#### YOUR OBJECTIVE:
Would you print only the lines running from the one with "The width and" to the final line of the data below, word for word and without pictures?

#### THE DATA:
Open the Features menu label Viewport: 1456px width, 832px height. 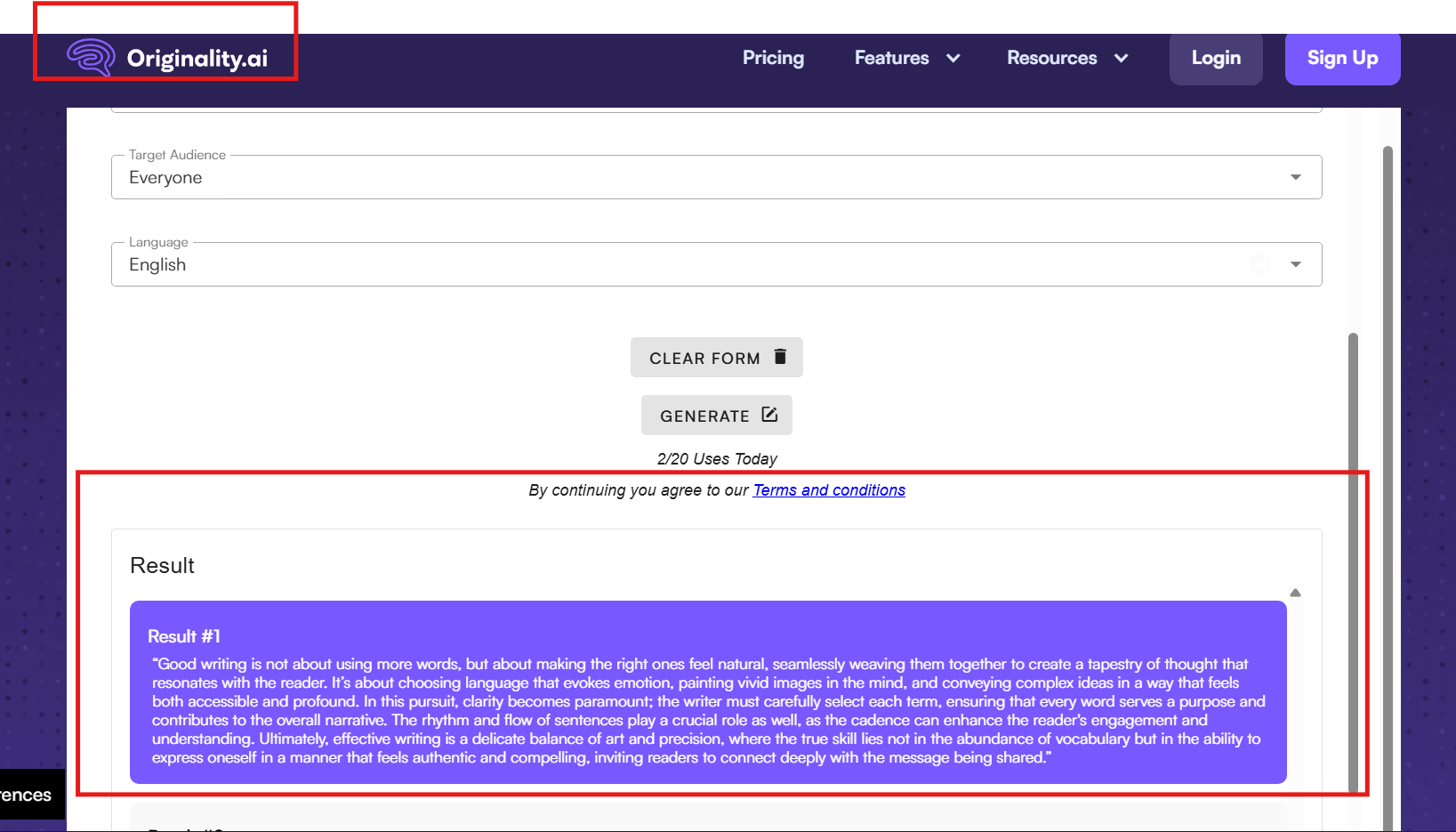(891, 58)
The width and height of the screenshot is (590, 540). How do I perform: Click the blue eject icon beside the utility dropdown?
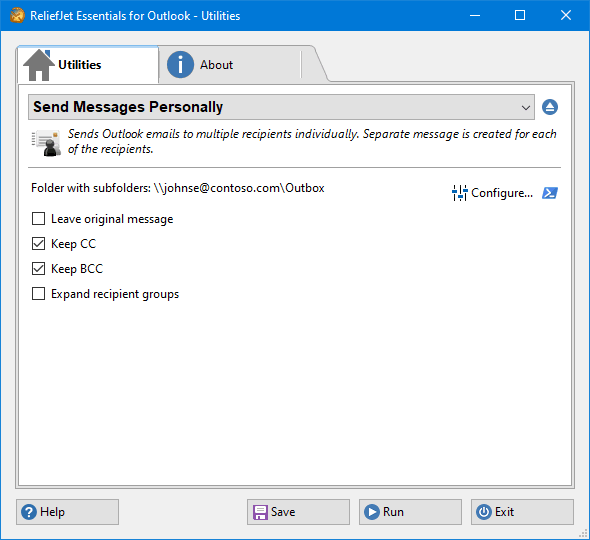[550, 107]
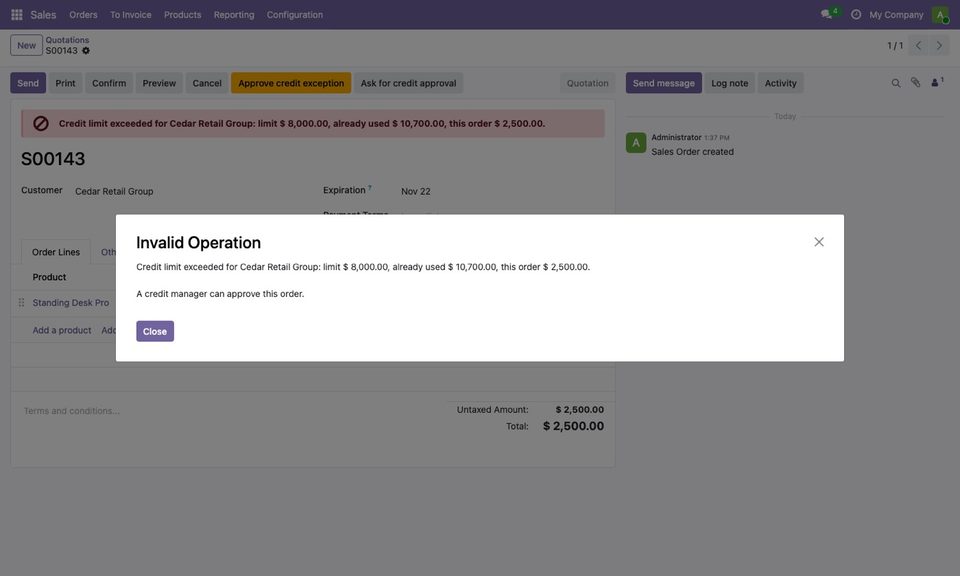Dismiss the dialog with the X icon
960x576 pixels.
(819, 242)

#### SOLUTION:
The width and height of the screenshot is (590, 540). How do I perform: Click the blue eject icon beside the utility dropdown?
[550, 107]
Dismiss the dialog with the X icon
960x576 pixels.
(819, 242)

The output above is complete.